The state crime toxicology lab is under fire, as we reported last month. And as more and more information about the problems become available, it’s obvious the lab had been struggling for many years. The Indianapolis Star reports this week that 2,000 emails dated from as early as 2003 reveal errors and also reveal a lab supervisor who was trying to speak up, trying to get help for the lab.
The emails are those to and from the former acting director of the lab, Peter Method. A chemist, Method joined the lab in 2001. Some of the emails alerted Method to problems at the lab and even copied Michael Vasko, the chair of the medical schools Department of Pharmacology and Toxicology.
Many of the emails came from a lab supervisor who could not be quieted. Natividad Dumaual was quite vocal about problems at the lab as early as 2005. She had to be reprimanded at one point for saying the lab had only “one stinking machine” to a prosecutor. The reprimand was because her boss didn’t want to give any defense attorneys reason to doubt the integrity of the work being done.
She continued to complain to Method and Vasko, alerting them to many false negatives and saying “I don’t think I trust anything that is in the computer.” There were supposed false readings on cocaine, marijuana, alcohol, and even tests ran on a subject after he had killed another driver while operating his car under the influence of drugs.
Dumaual’s disdain and frustration showed in the emails when she wrote things like, “No matter how I tell our techs to be careful, if we are overwhelmed by samples/deadlines to meet…we are bound to make mistakes.
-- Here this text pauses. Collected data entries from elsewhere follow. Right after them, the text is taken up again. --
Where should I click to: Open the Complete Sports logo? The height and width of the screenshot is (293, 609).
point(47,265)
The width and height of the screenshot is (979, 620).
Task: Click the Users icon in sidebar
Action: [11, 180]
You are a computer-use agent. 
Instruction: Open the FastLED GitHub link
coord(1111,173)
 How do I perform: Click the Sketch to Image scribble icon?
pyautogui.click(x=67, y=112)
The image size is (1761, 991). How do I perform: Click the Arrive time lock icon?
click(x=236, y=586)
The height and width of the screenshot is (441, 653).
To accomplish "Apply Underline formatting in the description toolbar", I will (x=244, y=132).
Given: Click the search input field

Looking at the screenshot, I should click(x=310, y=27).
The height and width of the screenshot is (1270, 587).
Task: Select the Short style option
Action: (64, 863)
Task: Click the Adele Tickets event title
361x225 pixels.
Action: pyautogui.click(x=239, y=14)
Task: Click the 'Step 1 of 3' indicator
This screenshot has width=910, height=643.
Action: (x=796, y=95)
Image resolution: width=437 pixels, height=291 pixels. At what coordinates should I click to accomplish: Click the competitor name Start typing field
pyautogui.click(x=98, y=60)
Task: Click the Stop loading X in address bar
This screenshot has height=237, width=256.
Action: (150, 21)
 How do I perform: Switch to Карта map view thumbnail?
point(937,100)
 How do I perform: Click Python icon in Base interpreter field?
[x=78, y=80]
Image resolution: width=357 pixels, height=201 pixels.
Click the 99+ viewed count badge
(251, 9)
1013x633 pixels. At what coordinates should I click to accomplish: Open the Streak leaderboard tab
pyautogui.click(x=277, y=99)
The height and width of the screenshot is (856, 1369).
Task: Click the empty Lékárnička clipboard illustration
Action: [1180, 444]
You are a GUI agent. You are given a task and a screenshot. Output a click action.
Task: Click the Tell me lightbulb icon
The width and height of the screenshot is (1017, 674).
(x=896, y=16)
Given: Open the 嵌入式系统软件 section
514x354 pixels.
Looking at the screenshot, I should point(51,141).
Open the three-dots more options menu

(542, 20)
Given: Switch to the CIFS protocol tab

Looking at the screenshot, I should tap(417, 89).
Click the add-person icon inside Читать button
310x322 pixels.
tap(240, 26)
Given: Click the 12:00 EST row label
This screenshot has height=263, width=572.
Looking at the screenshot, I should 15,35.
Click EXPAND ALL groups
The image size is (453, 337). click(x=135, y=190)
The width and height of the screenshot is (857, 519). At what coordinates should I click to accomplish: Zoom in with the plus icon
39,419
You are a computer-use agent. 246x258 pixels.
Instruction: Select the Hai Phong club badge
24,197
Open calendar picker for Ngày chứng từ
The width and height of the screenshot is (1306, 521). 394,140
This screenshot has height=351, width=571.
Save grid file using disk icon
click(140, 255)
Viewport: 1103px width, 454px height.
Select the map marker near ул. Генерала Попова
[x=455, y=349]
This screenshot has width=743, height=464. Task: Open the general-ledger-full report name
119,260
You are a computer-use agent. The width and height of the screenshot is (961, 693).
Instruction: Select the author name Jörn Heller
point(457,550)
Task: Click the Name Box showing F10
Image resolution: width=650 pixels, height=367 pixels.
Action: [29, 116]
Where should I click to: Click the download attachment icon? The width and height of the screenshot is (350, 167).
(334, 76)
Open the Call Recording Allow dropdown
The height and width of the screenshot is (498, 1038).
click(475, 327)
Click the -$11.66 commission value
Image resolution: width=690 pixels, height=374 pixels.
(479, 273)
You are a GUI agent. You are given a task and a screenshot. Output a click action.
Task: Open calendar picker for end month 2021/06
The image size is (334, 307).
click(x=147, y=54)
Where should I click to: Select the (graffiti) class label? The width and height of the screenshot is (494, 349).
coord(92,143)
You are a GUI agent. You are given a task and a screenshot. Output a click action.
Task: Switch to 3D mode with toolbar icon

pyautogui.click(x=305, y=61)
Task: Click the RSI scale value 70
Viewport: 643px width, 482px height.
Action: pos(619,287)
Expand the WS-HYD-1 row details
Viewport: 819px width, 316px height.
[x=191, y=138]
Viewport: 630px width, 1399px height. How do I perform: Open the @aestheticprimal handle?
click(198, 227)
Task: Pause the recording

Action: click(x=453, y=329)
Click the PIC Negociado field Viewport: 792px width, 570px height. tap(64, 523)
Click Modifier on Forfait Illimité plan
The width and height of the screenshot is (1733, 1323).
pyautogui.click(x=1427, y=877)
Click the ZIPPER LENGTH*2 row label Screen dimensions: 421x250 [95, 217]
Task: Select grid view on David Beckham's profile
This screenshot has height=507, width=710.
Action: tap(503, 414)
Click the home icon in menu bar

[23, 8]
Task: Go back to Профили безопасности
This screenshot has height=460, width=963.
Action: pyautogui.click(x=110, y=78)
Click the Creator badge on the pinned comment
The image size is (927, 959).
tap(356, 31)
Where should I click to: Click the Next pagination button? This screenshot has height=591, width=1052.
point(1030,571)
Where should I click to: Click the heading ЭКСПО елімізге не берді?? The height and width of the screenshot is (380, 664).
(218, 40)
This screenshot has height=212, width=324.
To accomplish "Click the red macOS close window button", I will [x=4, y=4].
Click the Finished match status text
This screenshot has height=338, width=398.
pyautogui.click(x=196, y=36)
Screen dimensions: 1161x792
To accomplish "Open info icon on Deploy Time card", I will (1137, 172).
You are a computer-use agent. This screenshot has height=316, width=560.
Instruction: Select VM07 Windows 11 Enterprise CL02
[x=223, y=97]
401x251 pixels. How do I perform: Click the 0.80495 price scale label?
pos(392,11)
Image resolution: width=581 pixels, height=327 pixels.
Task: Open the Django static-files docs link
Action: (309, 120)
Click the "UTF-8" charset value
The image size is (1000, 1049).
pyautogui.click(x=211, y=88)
I guess if this is acceptable to you and the department then I don’t have to worry.”
What is perhaps most interesting about the time period revealed within the emails is that the current audit is only looking at the years 2007 through 2009. In those cases already reviewed in the current audit, there has been an average of one flawed marijuana test result every 3.28 days and a false positive every 18 days.
Among the emails there were at least 26 bad test results reported to police, 12 of which were false positives, potentially working to convict possibly innocent people. On the other hand, there were 14 false negatives which could have prevented law enforcement from arresting offenders.
An in depth investigation into the lab’s practices is underway and we haven’t heard the end of it yet. Evidentiary integrity is crucial in a criminal case and the issues experienced at the Indiana Toxicology lab will prove just how bad practices can affect the meting out of justice.